### Data for processing
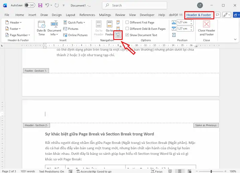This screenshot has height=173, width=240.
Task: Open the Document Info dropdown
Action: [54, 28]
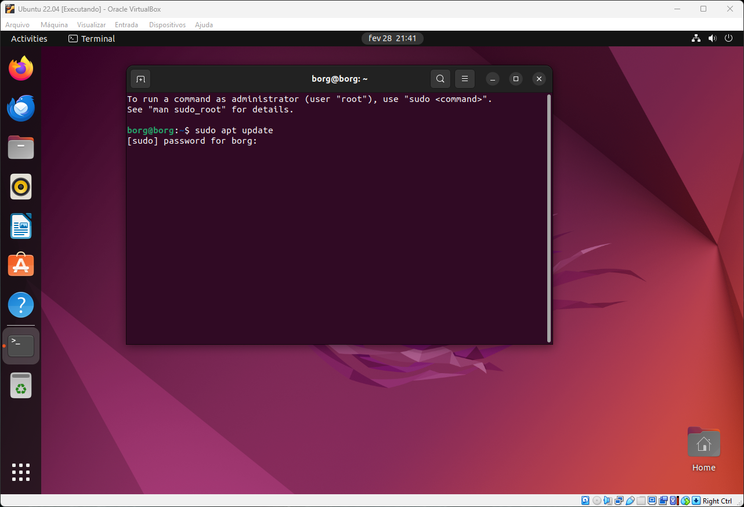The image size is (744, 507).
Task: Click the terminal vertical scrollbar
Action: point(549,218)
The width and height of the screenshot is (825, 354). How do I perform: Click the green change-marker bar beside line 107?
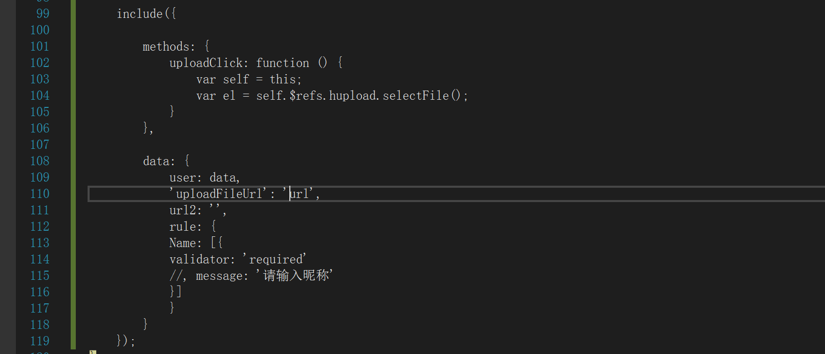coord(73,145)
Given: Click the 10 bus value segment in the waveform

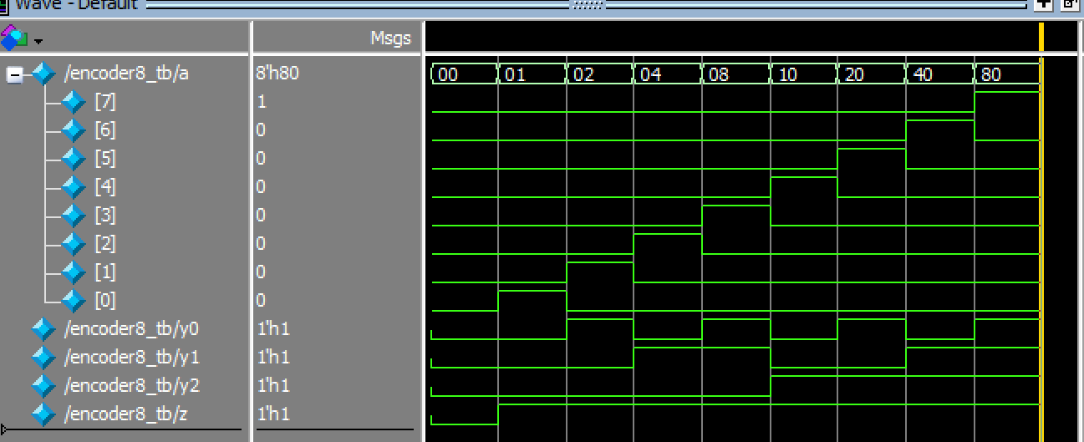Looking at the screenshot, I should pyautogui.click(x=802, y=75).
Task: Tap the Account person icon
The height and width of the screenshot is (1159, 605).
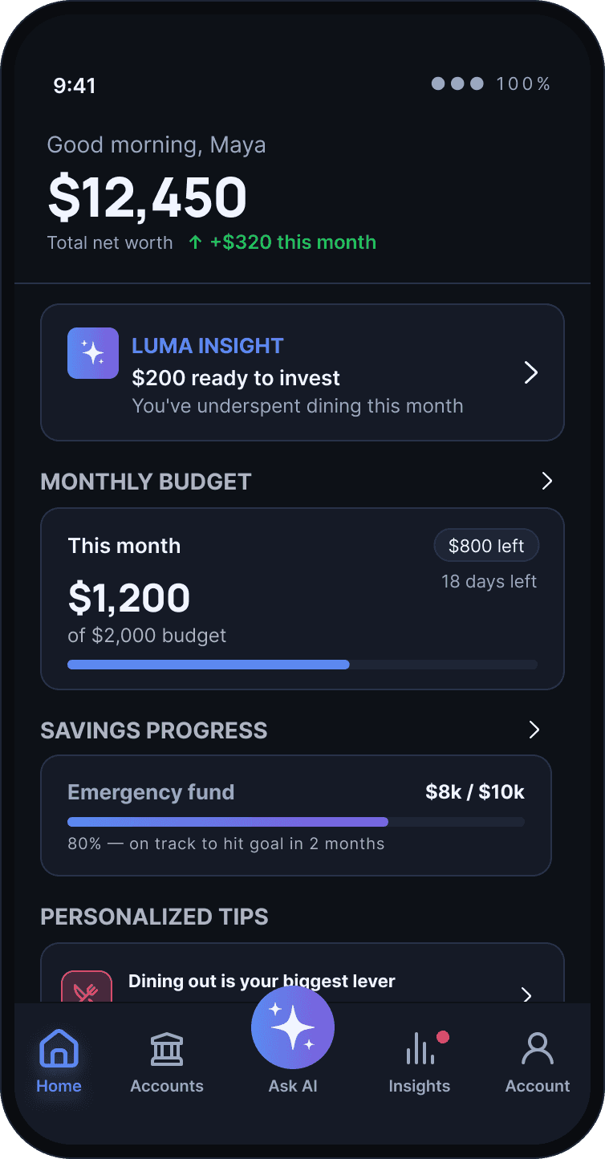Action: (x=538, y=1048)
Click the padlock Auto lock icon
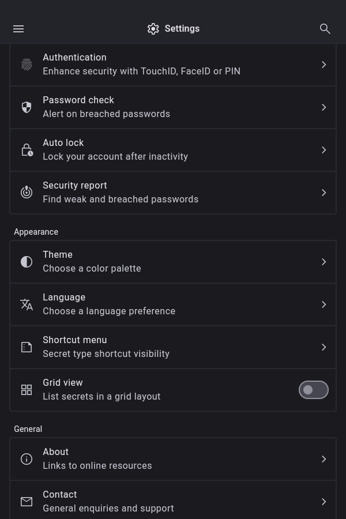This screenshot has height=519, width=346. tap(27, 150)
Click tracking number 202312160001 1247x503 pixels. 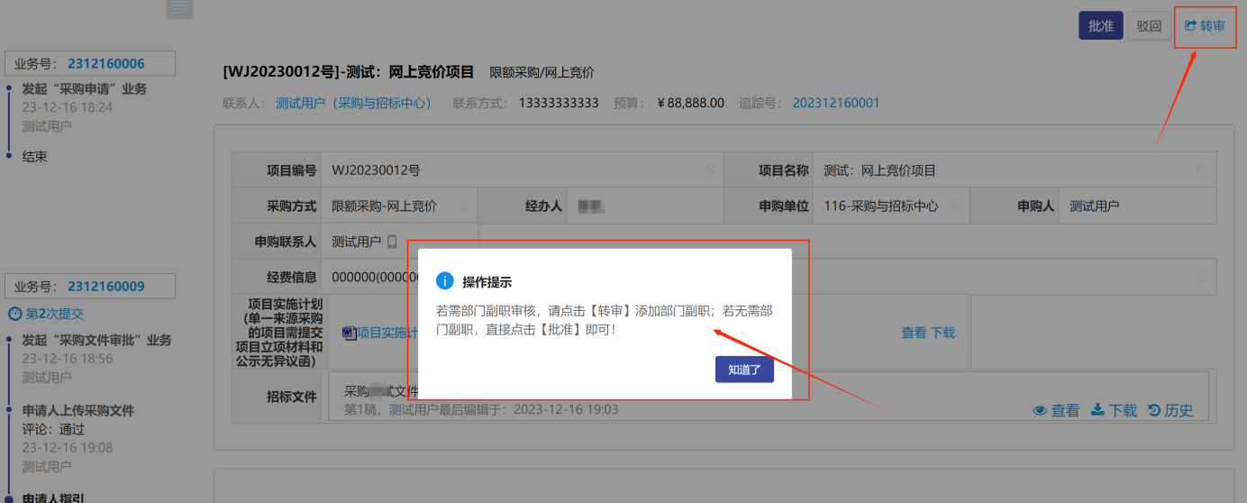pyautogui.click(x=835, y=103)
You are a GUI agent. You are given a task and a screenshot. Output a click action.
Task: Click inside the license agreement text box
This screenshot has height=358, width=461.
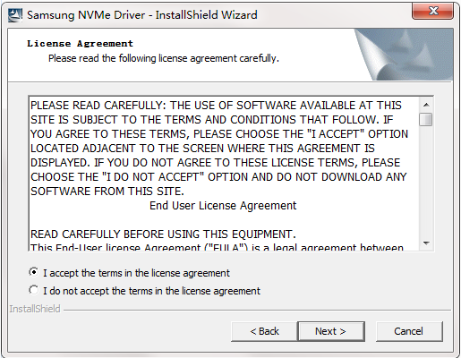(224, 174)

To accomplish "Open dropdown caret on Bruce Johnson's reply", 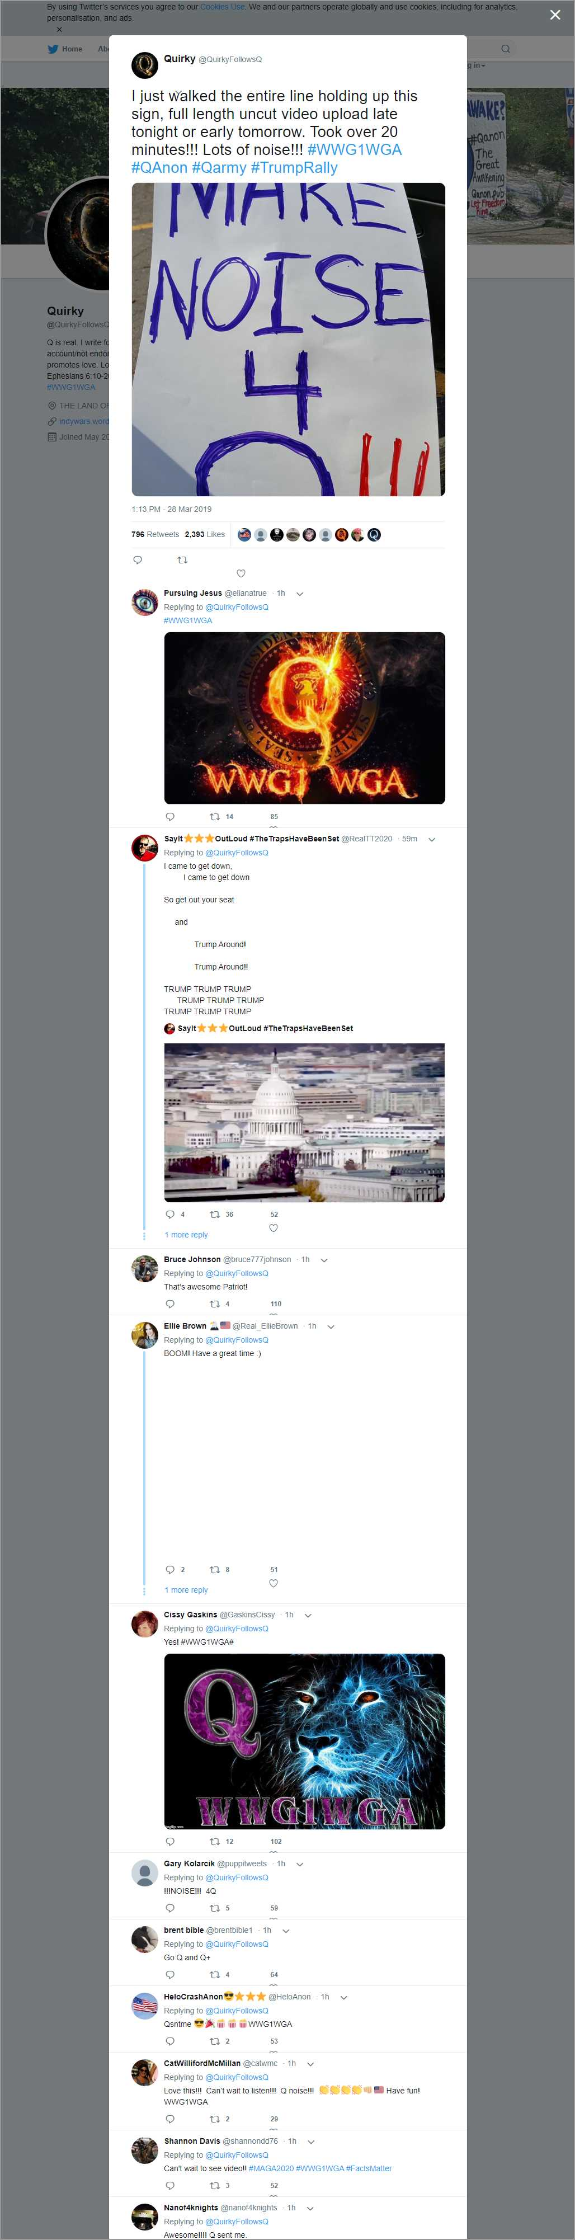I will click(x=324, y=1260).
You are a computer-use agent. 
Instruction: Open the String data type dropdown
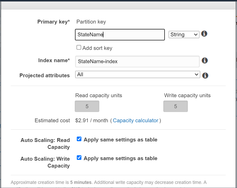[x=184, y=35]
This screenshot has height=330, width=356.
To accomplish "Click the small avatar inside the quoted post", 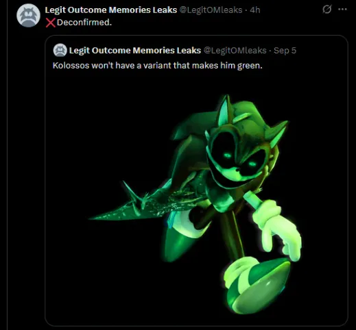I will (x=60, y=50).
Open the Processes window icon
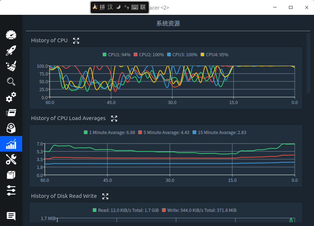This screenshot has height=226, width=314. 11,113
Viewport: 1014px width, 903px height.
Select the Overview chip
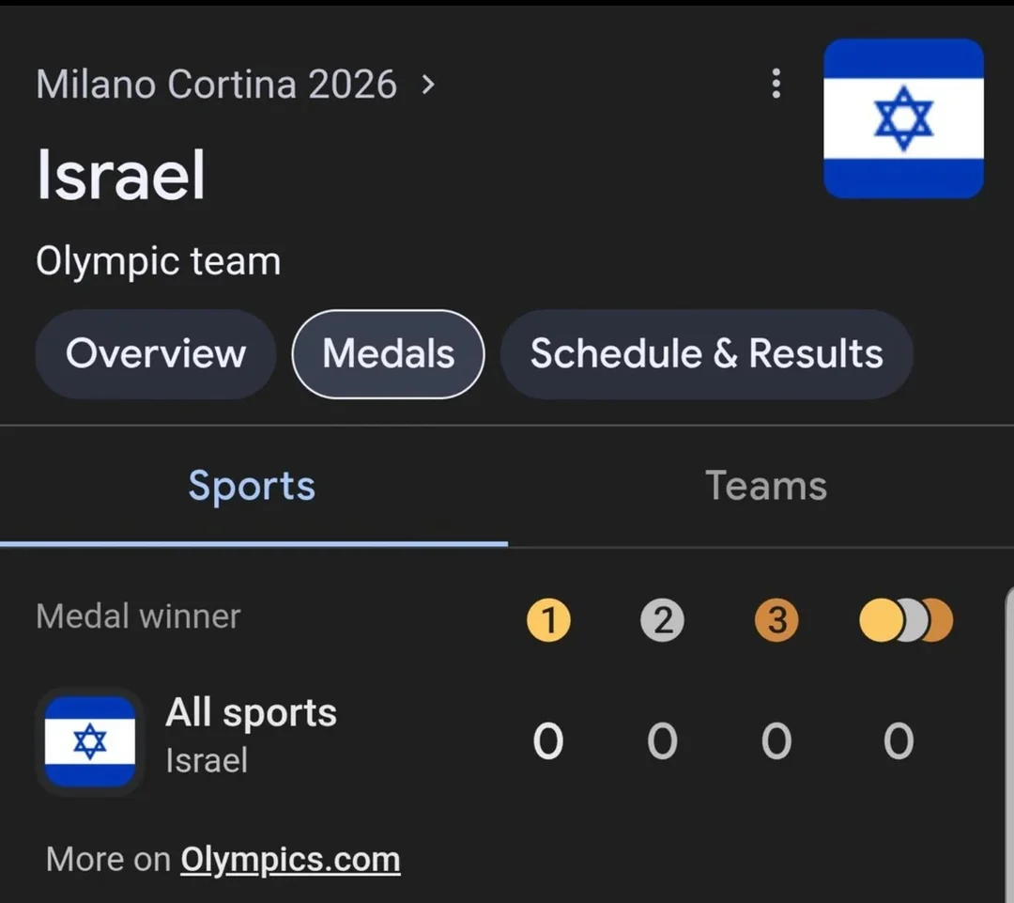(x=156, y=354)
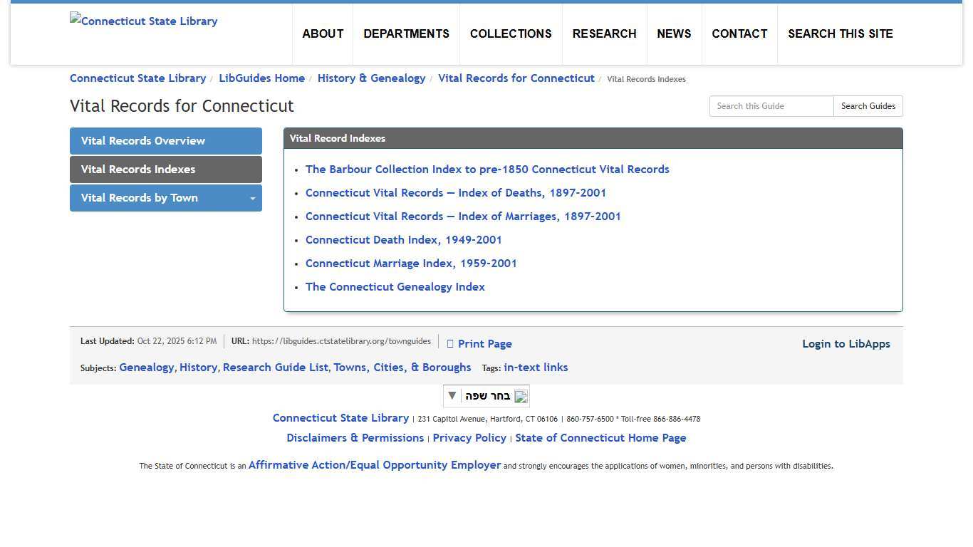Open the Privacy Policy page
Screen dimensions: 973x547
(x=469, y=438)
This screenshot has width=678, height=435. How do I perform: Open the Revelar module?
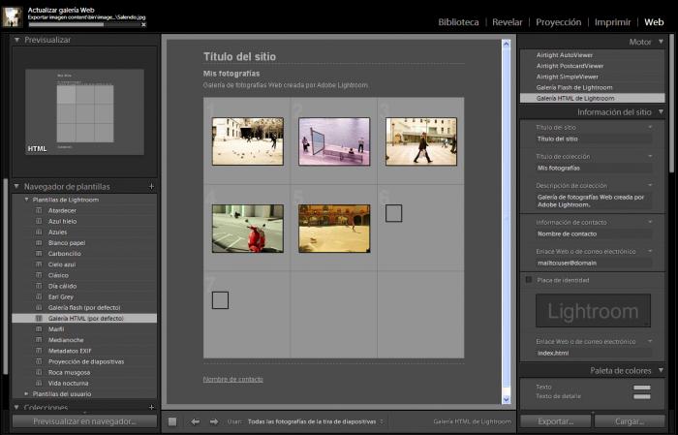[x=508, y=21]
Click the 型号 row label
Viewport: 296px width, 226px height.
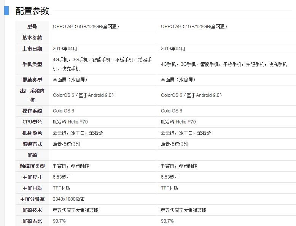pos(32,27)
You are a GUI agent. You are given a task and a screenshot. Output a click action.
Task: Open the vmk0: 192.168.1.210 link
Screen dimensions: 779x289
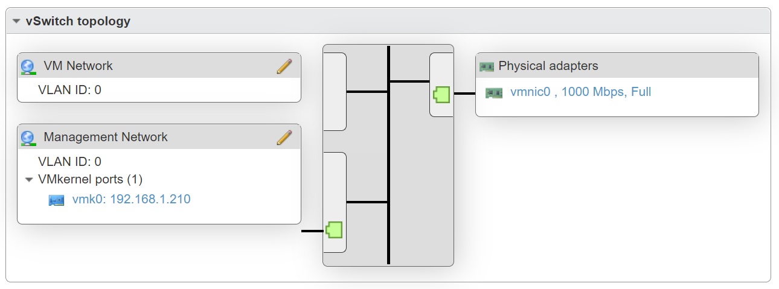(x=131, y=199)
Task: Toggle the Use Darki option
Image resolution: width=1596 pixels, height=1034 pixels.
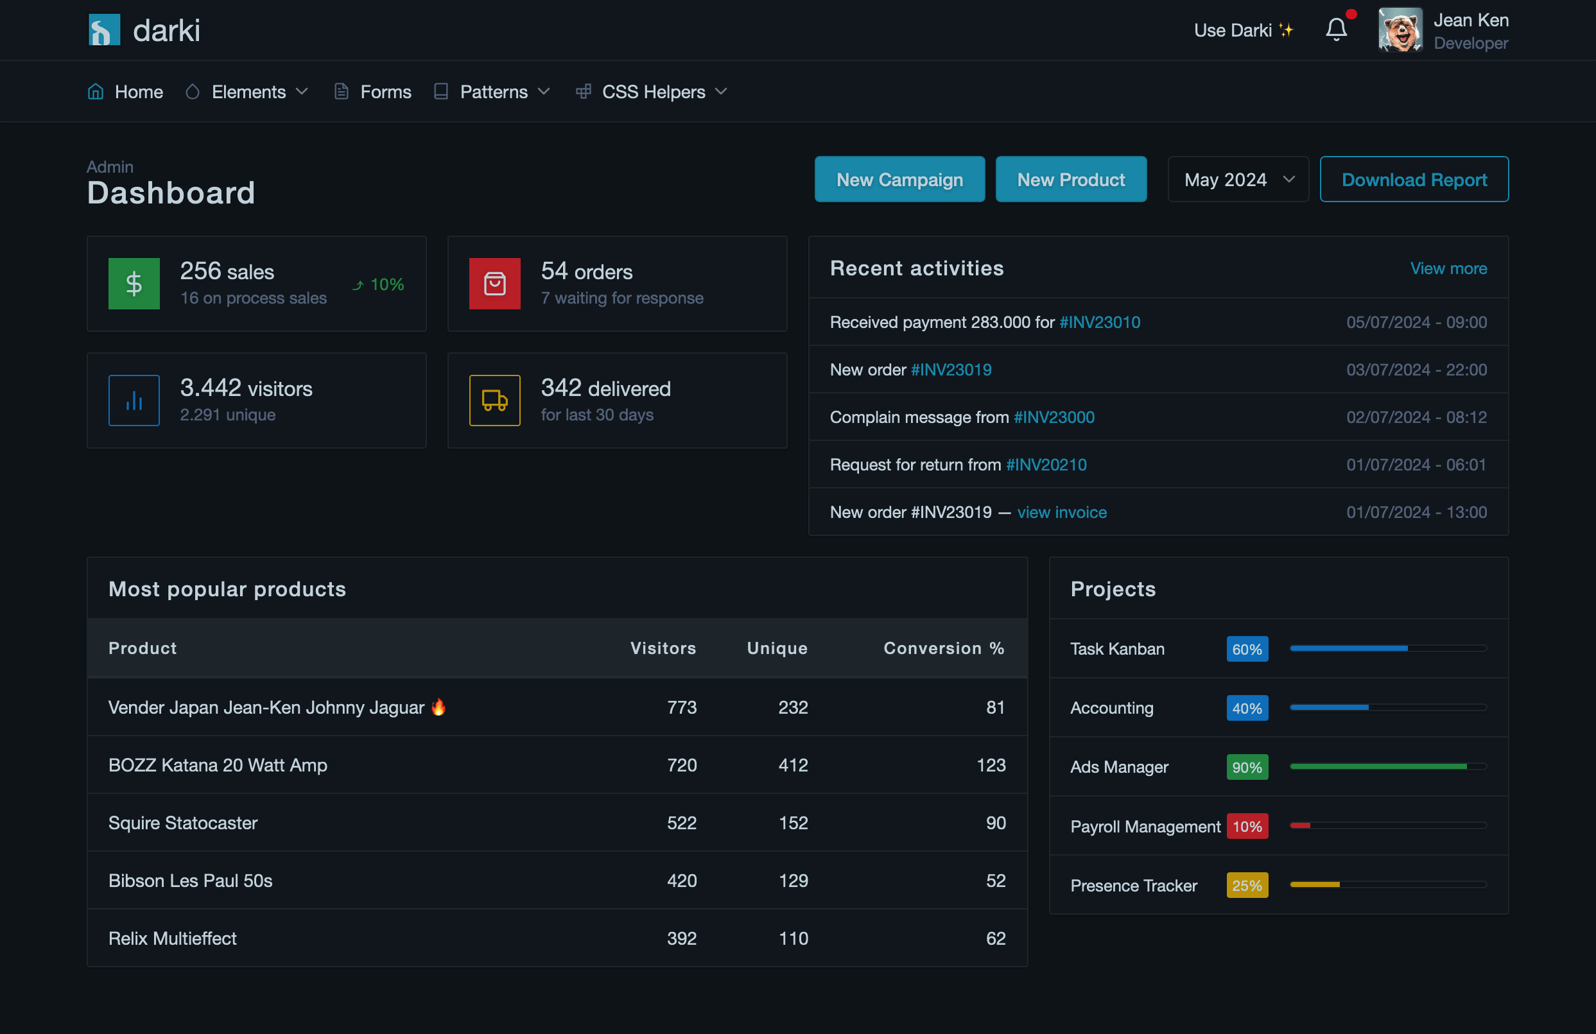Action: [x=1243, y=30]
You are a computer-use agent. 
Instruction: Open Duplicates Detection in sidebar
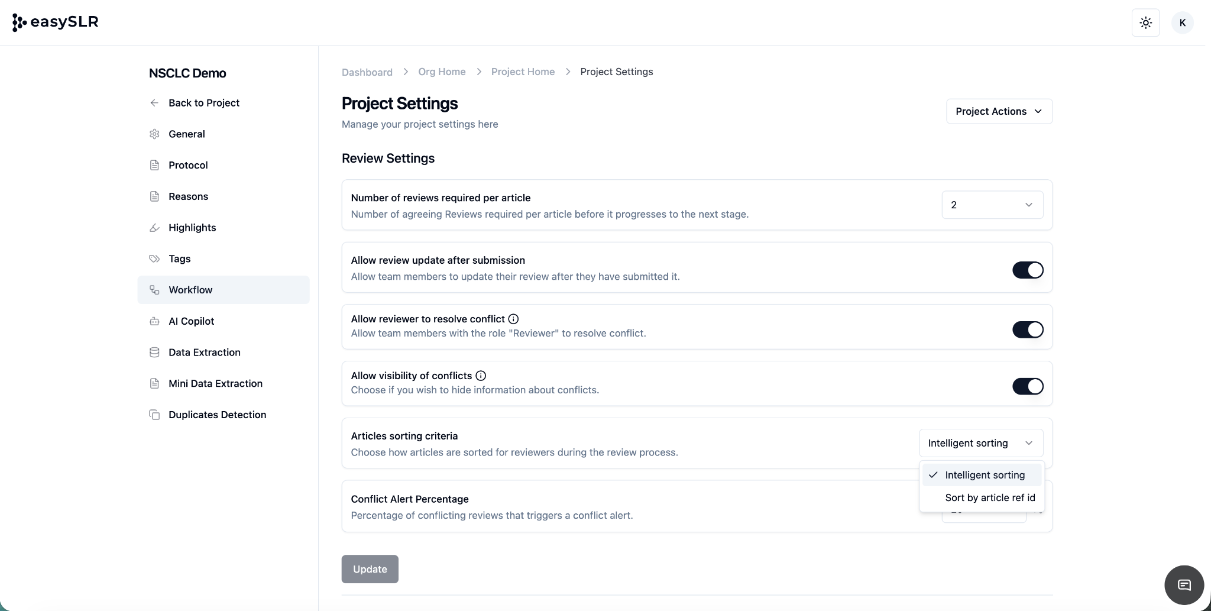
######
Stated goal:
Please copy the records above word for word, from the start of the records up to and including the line with "Looking at the". Leave the pictures out of your copy.

Solution to this exercise:
This screenshot has height=173, width=240.
Task: Open the Document Info dropdown
Action: [54, 28]
The image size is (744, 507).
Task: Click the terminal vertical scrollbar
Action: point(549,218)
The width and height of the screenshot is (825, 354). How do I perform: Click the green change-marker bar beside line 107?
coord(73,145)
Given: Click the 10 bus value segment in the waveform

Looking at the screenshot, I should pyautogui.click(x=802, y=75).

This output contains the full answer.